Hughes Network Systems has an interesting position in the discussion. Under an agreement forged late last year with LEO satellite operator OneWeb, Hughes is to develop and manufacture the core module for OneWeb user terminals – for both electronically and mechanically steered antennas – including for the aero market and other verticals.
Company vice president Reza Rasoulian told Runway Girl Network that while ESA technology “continues to get better and better” and will likely be beneficial to the aero ecosystem in time, Hughes expects them to be fielded “over the next three to five years”.

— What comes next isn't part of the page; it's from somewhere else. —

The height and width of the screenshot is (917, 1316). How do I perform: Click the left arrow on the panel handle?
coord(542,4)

We are eager to add ESAs to our toolkit to help airlines achieve their connectivity needs. We don’t really see any solution in the near-term. There are still some challenges that folks are trying to solve.

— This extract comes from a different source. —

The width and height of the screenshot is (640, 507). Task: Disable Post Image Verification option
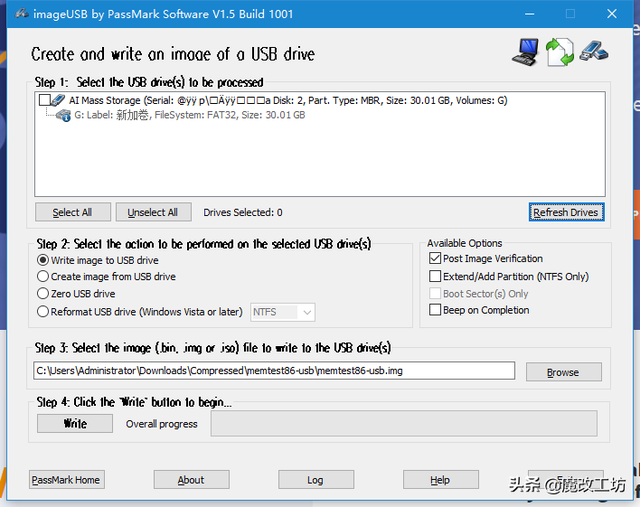coord(435,258)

Flat panel antennas with a mechanical component, such as ThinKom Solutions’ VICTS antennas, offer big promise, however. According to Rasoulian, Hughes has seen “rock solid results” with the GDC Technics-developed Falcon 300 terminal for Texas-based Hillwood Airways, a system that builds on ThinKom’s Ka2517 antenna and is paired with Kontron wifi and media server elements. Hughes’ Ka-band GEO satellites power the service.
“The Hillwood aircraft has been flying on our network for close to a year now and we’re seeing fantastic performance,” Rasoulian confided earlier this year.

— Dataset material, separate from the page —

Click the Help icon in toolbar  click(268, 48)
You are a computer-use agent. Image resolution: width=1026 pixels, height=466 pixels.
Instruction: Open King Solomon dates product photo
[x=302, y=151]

That also bodes well for the new Inmarsat/Hughes GX+ North America solution, which uses a GDC Technics terminal comprising the Ka2517 antenna and Kontron hardware.
Indeed, Inmarsat is positioning GDC’s new terminal – with ThinKom VICTS – as not just an integral part of GX+ North America, but a global solution for global GX transmissions, available alongside Honeywell’s mechanically-steered JetWave hardware for GX.
“In the long term, ESA antennas are expected to become the standard for the industry, however the date by which a cost effective, highly functional ESA solution will be available continues to move to the right. We continuously work with antenna providers, including of ESA solutions, to test these solutions on the Inmarsat networks,” said Inmarsat Aviation SVP, inflight business Niels Steenstrup.
For its part, Honeywell wants to be out in front of developments in electronically steerable antennas for aviation, especially given the build-out of low-latency LEO and MEO constellations but the hardware has got to have the right size, power and cost.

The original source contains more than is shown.